Golijov has a penchant for combining ethnic musics with the sounds of musical theater and film in many of his works and this somewhat crossover aspect of his music lends it perhaps to its appeal. YOUTH WITHOUT YOUTH is actually his second film score. His first film score was for THE MAN WHO CRIED, portions of which appeared on a horrible compilation release. That score tended to play up some of the gypsy music with a blend of sound similar to Newtown Howard or Warbeck and was fairly underwhelming. Now comes this release that finds the composer expanding a bit on the Central European ethnic musics while melding Argentinian, Jewish cantorial sounds, and film music.
The first score cue, “Dominick’s Nightmare,” includes a variety of non-traditional sounds (like clocks and typewriter clicks) mixed with a sound design one hears in a horror film. This is followed by the glowingly lyrical “Love Lost: Laura” which is a richly-scored Rota-esque piece with some classical overtones. This is a fascinating track that soon turns a bit Herrmann-esque in its central portion with its darker sound cast against celeste (one might say that this is really nothing more than a European approach for dramatic underscoring commonly used by Banos and Iglesias). “Refugee” is a blend of Piazzola with cimbalom and gyspy music. The music that follows matches a more contemporary string sound with lots of ultra-romantic classical gestures that have a sound that matches that of Iglesias in Bad Education.
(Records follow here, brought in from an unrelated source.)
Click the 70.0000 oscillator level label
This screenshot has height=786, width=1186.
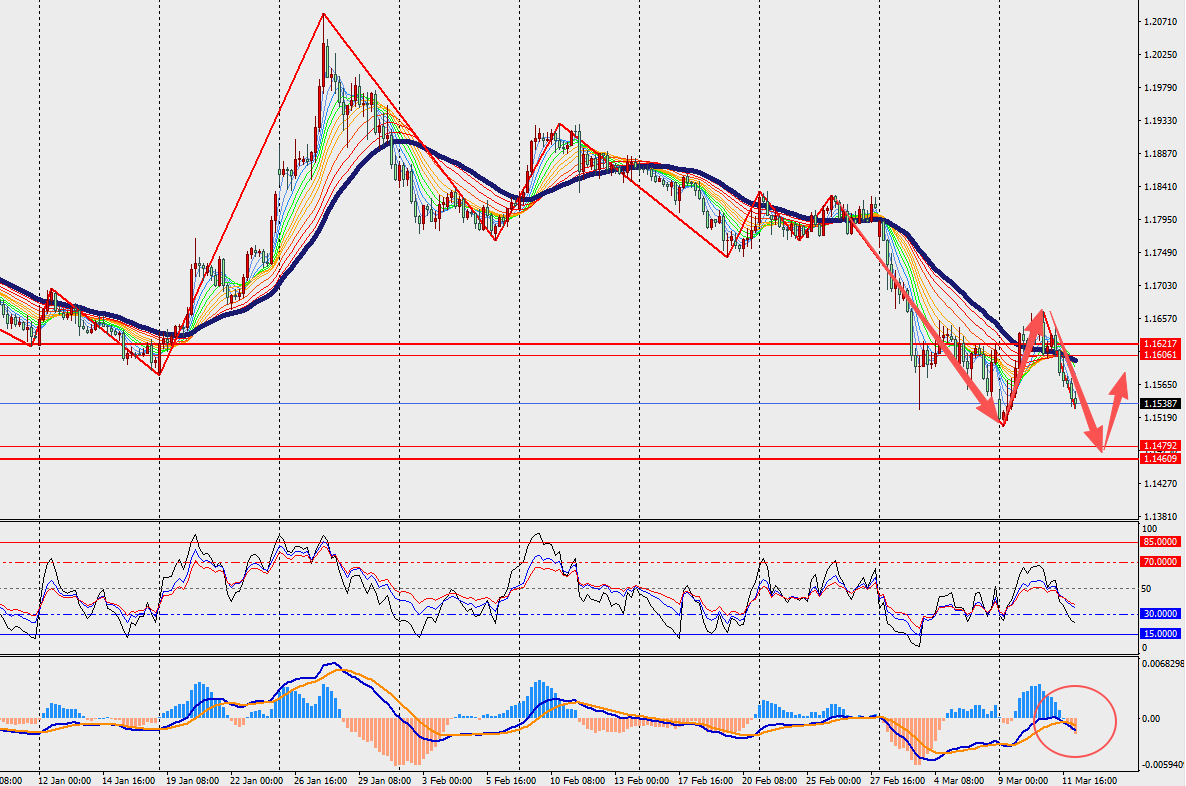coord(1160,562)
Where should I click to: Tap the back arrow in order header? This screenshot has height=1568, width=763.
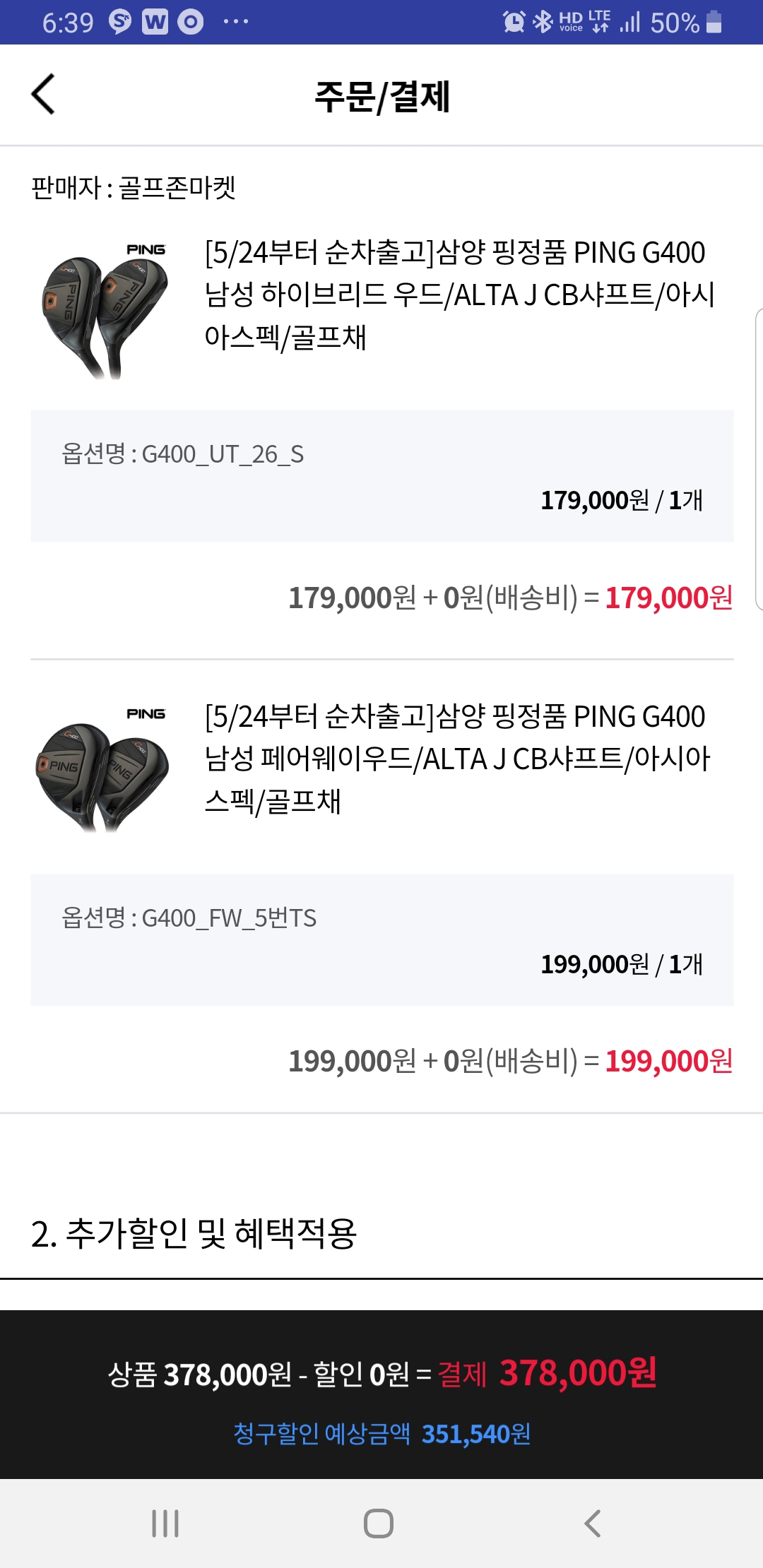click(44, 94)
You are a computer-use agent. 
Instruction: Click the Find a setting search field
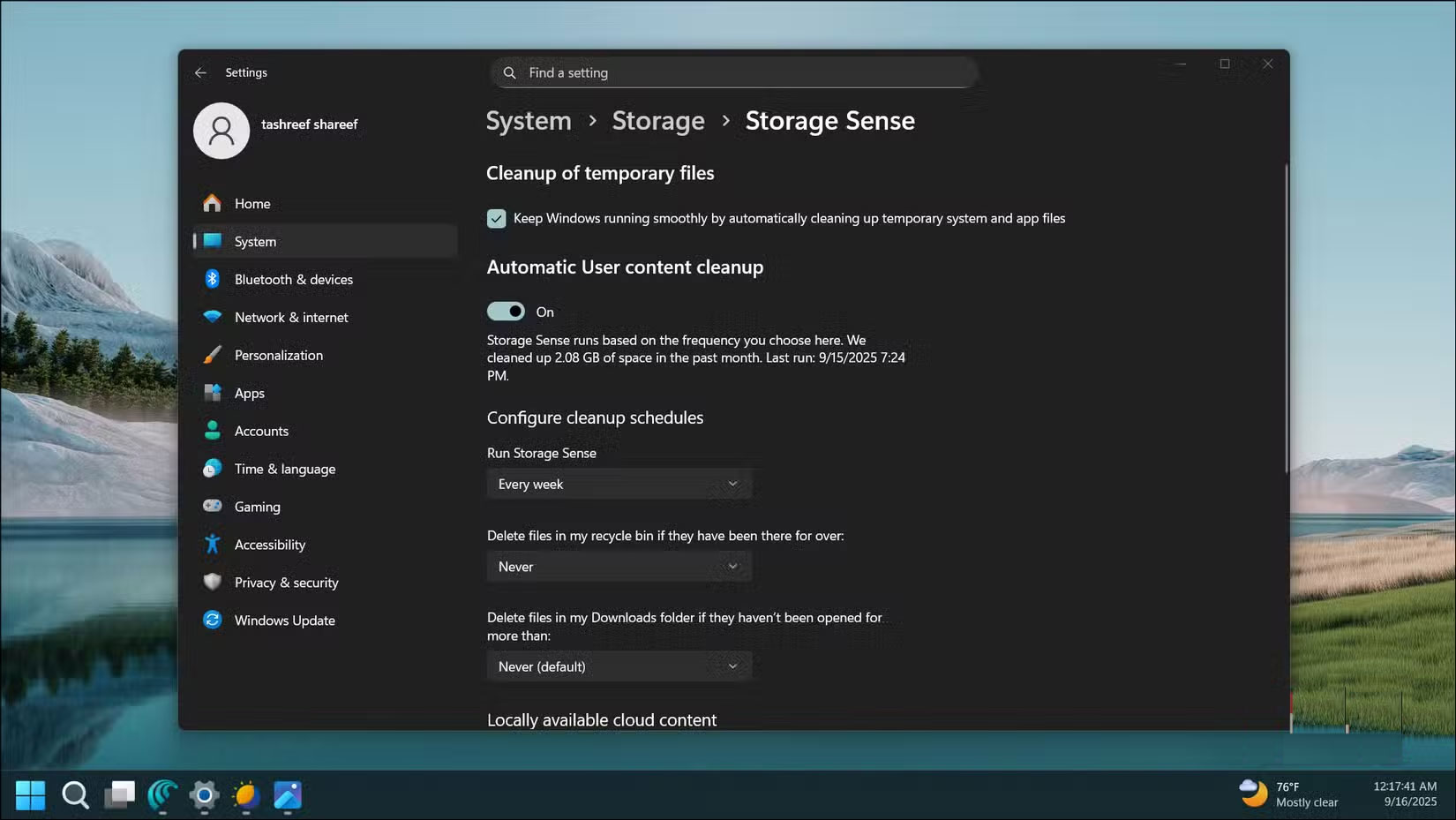732,72
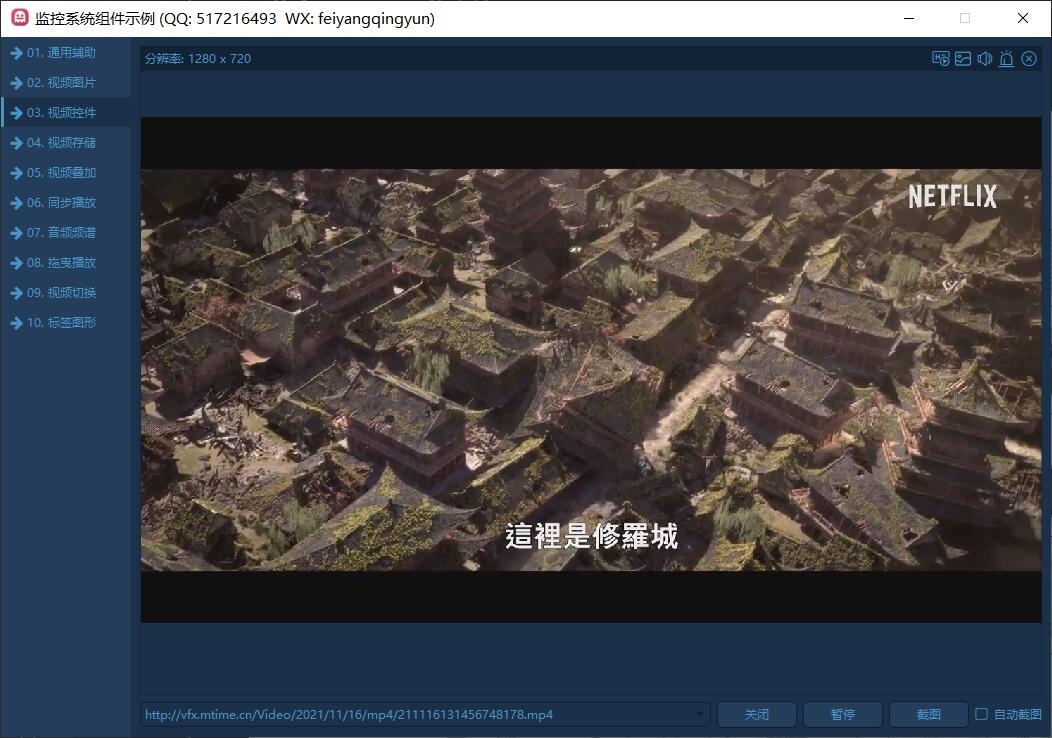The image size is (1052, 738).
Task: Click the app logo icon in title bar
Action: (x=19, y=18)
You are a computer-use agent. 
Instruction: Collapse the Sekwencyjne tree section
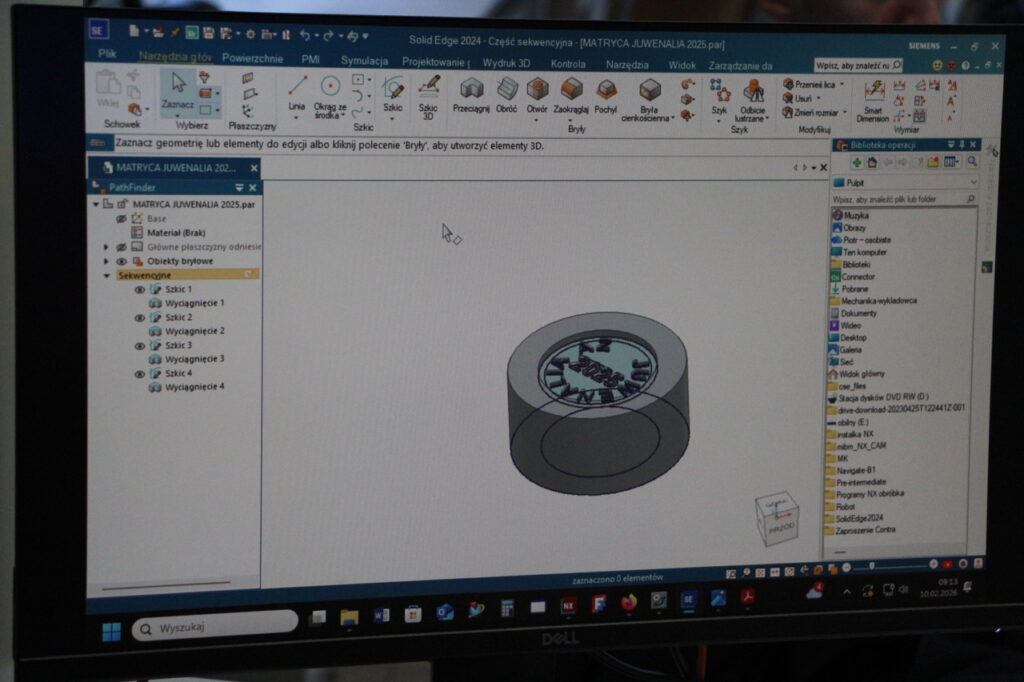point(107,275)
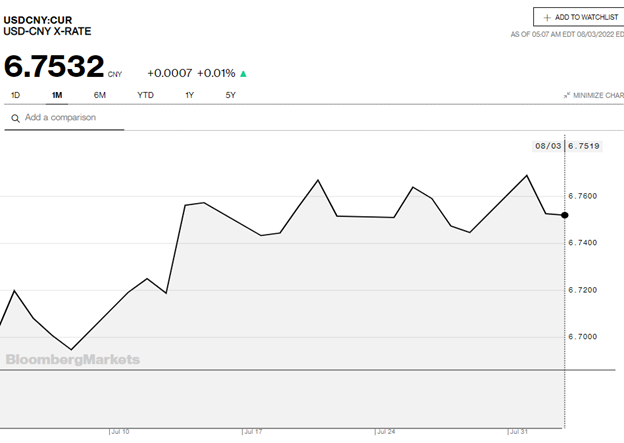Select the 1D time range
Viewport: 624px width, 443px height.
coord(15,95)
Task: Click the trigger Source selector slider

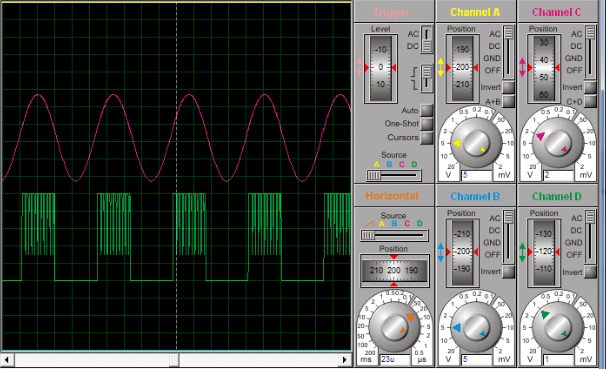Action: pyautogui.click(x=394, y=175)
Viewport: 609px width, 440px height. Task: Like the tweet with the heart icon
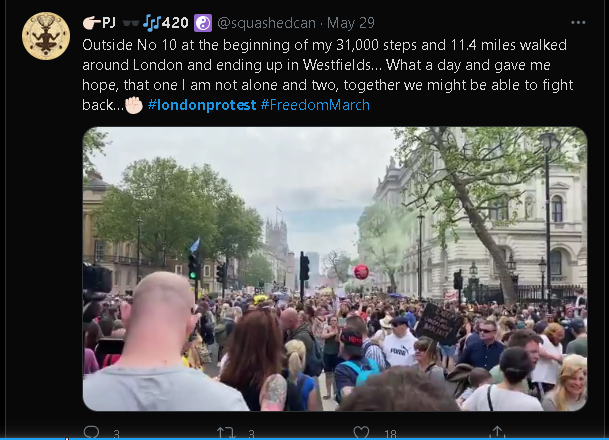click(361, 433)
This makes for a more interesting listen that adds an air of Herrmann-esque mystery whenever the unusual musical sounds and churning string come in, most effectively in “Powers.”
As the disc plays out, Golijov tends to continue to explore a variety of musical worlds without focusing much on thematic development. The unusual and unsettling design effects lend an air of mystery and bizarreness to the music that is offset by the blending of ethnic instrumental solos or the punctuation of the orchestral ideas. While all of this sounds interesting it does not feel like it is coming together much beyond the first half of the disc proper. One can hear Golijov’s penchant for writing nicely shaped romantic ideas in rich or densely orchestrated harmonies and these are the tracks most people will enjoy.
The more experimental tracks do work on their own and are spread throughout the disc to create some variety, but the disc suffers from an overall dramatic or musical shape as the seemingly unconnected tracks play out. There is still much to enjoy for those who like thicker and more interesting harmonic film music with that touch of artiness thrown in for good measure. YOUTH WITHOUT YOUTH is a far more interesting work than Golijov’s previous film score and bodes well for future works.
The disc includes a couple of pieces co-written by the composer and Arturo Castro (including a lyrical, Morricone-esque title song) and two additional songs, in scratchy 78-sounding period recordings (with 10 seconds of sound of the needle hitting the label at the end), all of which are distributed in different parts of the disc. The recording features the Bucharest Metropolitan Orchestra.